The firm later became Beare & Son, specialising in instruments of the violin family and managed by John Beare's younger son, Walter. In 1892 John Beare opened a retail shop in Wardour Street, J. & A. Beare, for his elder son, Arthur, and as such it became one of the best-known international violin dealers.

Richard Barrington Beare, Walter's younger son, entered the business in 1931 and, after war service (four years in the Royal Army Service Corps in North Africa), served as managing director until his retirement in 1978. Under his direction Beare & Son enlarged its sources of supply, not only acquiring stock from traditional centres such as Mirecourt in France and Mittenwald in Germany, but also initiating imports from makers in Czechoslovakia and Romania. He was particularly concerned to find affordable instruments for music students.
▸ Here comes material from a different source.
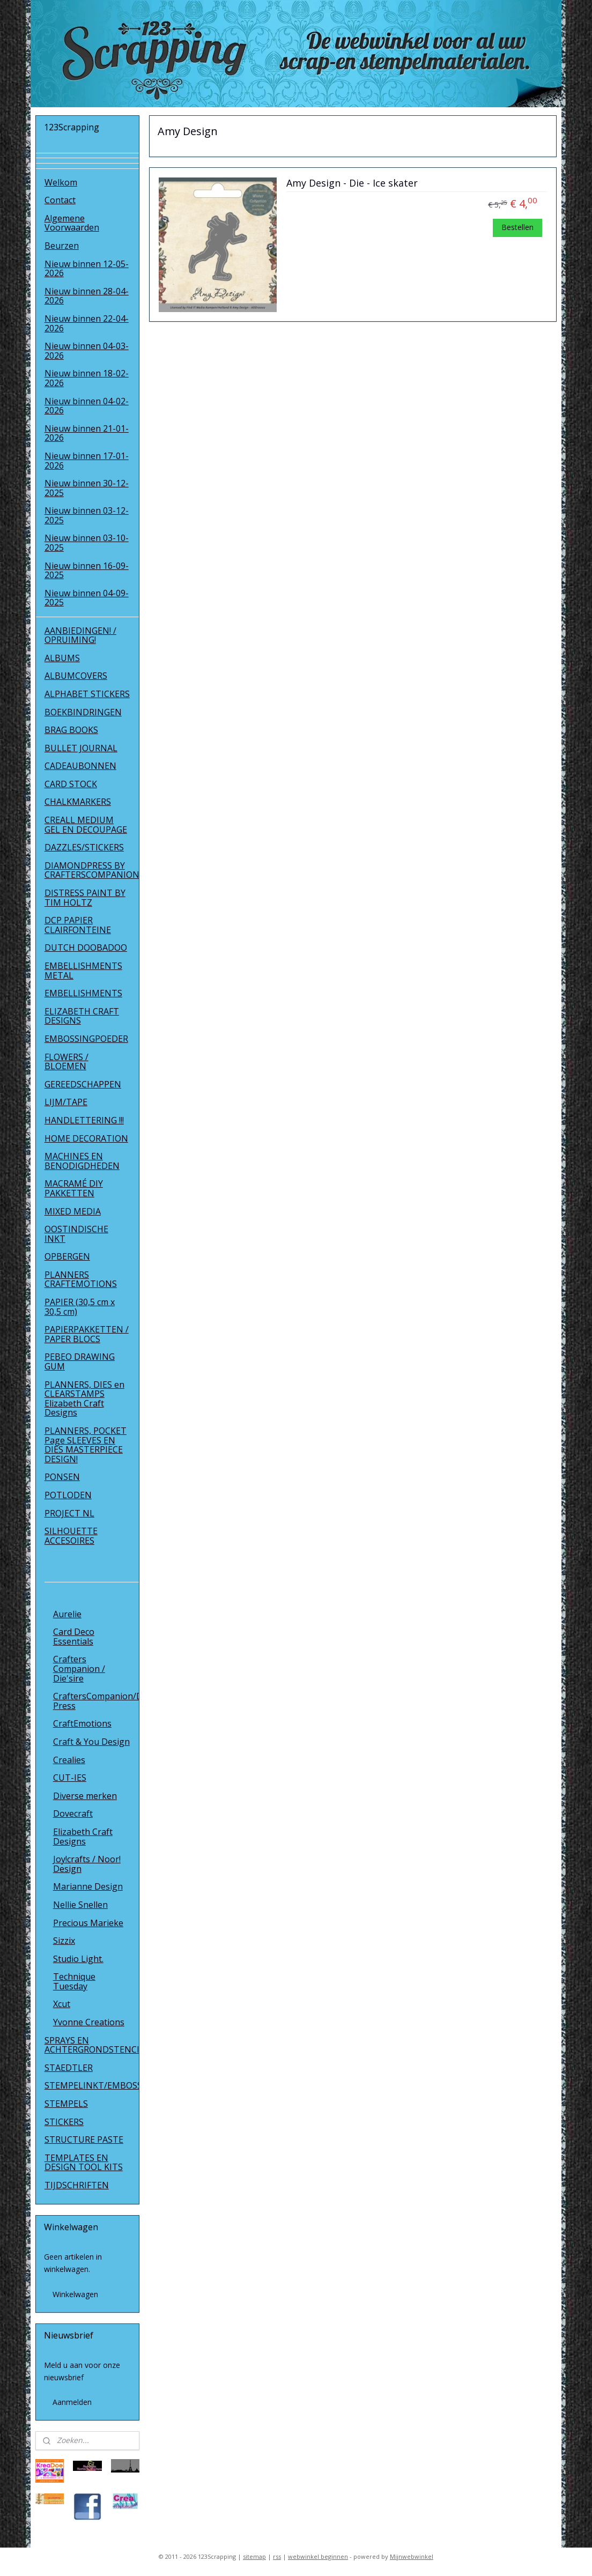 The width and height of the screenshot is (592, 2576). What do you see at coordinates (86, 1138) in the screenshot?
I see `HOME DECORATION` at bounding box center [86, 1138].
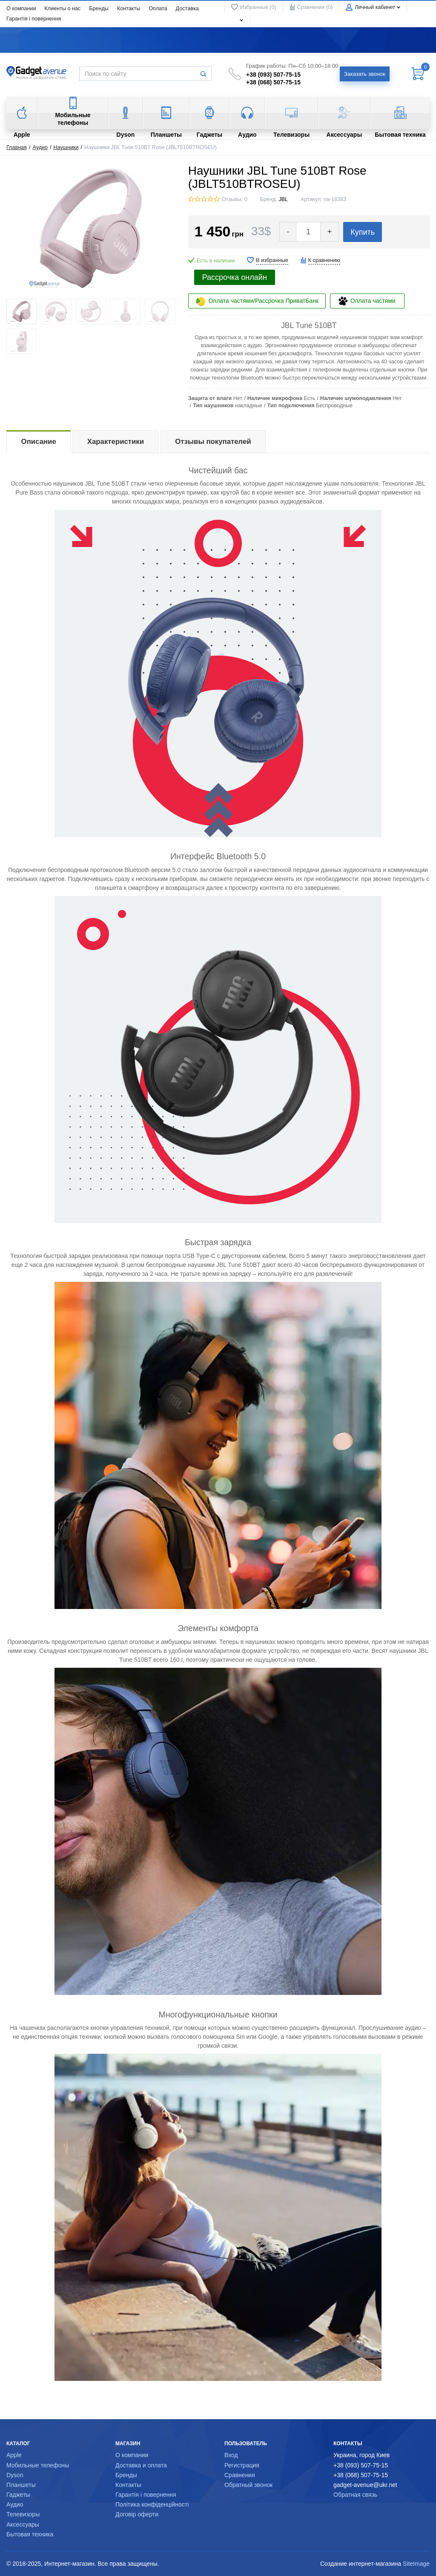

J. & A. Beare is now under the direction of his cousin Charles Beare, a leading authority on the valuation of stringed instruments world-wide.

"Dick" Beare was born in Surbiton in 1908, the younger son of Walter Beare and Constance Wodehouse - one of the Kimberley Wodehouses and a distant cousin of the novelist P.G. Wodehouse. He was educated at Charterhouse where, in his last two years, he was a member of the school's football and cricket XIs. Going on to Jesus College, Cambridge, he won a football Blue in 1929 and a golf Blue in 1930 - in the same team as Henry Longhurst. It was said that he could easily have won a third for cricket, had he stayed up another year.

Over the years he played regularly with the Corinthian Casuals and won numerous golf trophies including the Ogilvie Shield, in 1928 and 1929, the Neale Cup (1929) and the Frigate (1930) at Thorpeness Golf Club, and the much-coveted Harry Vardon Cup at West Herts Golf Club in 1928. He was also Suffolk County Champion in 1946. (Had he followed his instincts he could have become a successful professional golfer - he was a scratch player at 16.)

In 1947 he married the musical journalist, and future biographer of Arnold Dolmetsch, Margaret Campbell. They shared many interests including the theatre, concert-going and foreign travel.

Dick Beare was cheerful, equable in temperament and possessed great personal charm. He was physically fit and was still playing golf until well into his eighties and thought nothing of walking five or six miles a day "just to keep in trim".

Richard Barrington Beare, violin dealer: born Surbiton, Surrey 20 July 1908; married 1947 Margaret Campbell (two sons, one daughter); died Wendover, Buckinghamshire 18 April 1998.